Great Pacific Garbage Patch Clean-Up, ACL Injuries, Cuban Constitution

Top of Mind with Julie Rose

  • Sep 12, 2018 9:00 pm
  • 1:44:55 mins

Cleaning Up the Great Pacific Garbage Patch  Guest: Kate O’Neill, PhD, Associate Professor in the Department of Environmental Science, Policy and Management, UC Berkeley Over the weekend, an ambitious project to clean up what’s known as the “Great Pacific Garbage Patch” left from San Francisco. It’s headed toward an enormous swirling mass of mostly plastic trash out in the ocean between California and Hawaii. The cleanup project consists of a 2,000 foot-long floating tube with a skirt hanging down 10-feet underwater. A ship is pulling the tube out to the garbage patch, like a super long tail trailing behind it.  Asylum Seeker Advocates Guest: Michele Pistone, PhD, Professor of Law, Villanova University Six out of ten people who show up in immigration court in the US come without a lawyer. Not surprisingly, their chances of avoiding deportation are slim without someone who understands the system to advocate on their behalf.

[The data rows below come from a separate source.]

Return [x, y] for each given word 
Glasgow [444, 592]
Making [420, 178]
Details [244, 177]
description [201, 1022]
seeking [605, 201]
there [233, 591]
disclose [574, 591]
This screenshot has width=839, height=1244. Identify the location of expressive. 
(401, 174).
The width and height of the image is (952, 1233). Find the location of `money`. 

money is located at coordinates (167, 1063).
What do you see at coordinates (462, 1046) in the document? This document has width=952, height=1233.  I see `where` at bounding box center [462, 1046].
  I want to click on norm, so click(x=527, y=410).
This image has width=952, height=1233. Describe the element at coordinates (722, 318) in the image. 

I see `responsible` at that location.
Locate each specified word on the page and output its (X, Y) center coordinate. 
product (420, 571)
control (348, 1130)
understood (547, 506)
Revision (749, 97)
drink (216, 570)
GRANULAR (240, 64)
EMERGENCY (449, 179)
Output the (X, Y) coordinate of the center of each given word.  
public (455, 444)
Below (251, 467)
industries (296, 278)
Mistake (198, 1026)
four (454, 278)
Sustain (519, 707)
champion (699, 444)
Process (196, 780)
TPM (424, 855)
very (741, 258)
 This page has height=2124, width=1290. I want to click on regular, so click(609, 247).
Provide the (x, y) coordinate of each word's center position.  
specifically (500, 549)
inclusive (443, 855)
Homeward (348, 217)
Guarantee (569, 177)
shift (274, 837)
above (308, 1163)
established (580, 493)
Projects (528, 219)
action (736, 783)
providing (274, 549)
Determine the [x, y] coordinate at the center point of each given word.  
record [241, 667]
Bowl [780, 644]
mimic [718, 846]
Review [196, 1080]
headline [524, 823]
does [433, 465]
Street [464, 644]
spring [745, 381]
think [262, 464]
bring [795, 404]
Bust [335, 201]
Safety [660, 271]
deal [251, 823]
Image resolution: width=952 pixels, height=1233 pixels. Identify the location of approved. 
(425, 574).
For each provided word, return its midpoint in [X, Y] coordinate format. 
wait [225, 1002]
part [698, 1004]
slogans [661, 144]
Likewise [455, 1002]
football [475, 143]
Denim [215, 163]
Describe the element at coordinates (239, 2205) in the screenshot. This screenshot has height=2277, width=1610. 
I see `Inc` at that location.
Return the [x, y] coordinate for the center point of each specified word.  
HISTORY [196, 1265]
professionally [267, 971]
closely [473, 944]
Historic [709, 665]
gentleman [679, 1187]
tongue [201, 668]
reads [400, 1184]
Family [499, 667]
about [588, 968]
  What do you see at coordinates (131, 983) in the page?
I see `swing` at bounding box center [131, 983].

But it turns out you don’t have to be a lawyer to assist immigrants in court. Villanova University law professor Michele Pistone is building an online training course for non-lawyers who want to help refugees and asylum seekers navigate the immigration system.  Learning About and Preventing ACL Injuries  Guest: Paul Sherbondy, M.D., Orthopedic Surgeon, Penn State Sports Medicine From basketball and volleyball courts to soccer and football fields, some 200,000 athletes injure their ACL every year in the US. About half of those are serious ruptures in the knee ligament. And even casual sports fans know that an ACL injury can derail the career of an athlete at any level. Why are these injuries so common and is there a way to prevent them?  The Apple Seed Guest: Sam Payne, Host of the Apple Seed Sam Payne of The Apple Seed shares a story. Why Colleges Are Adding Thousands of New Major Programs Guest: Robert Zemsky, PhD, Professor of Education, Founding Director, Institute for Research on Higher Education, University of Pennsylvania Graduate School of Education Cuba’s New Constitution in Post-Castro Era Guest: Ted Henken, PhD, Associate Professor of Sociology, Baruch College Cuba is one of the last standard bearers of Communism globally – and now it appears to be backing away from that. Cuban politicians and voters are debating a new constitution that recognizes the “role of the market” and “private property.” Those ideas are central to Western Capitalism, which the Castros of Cuba have long railed against.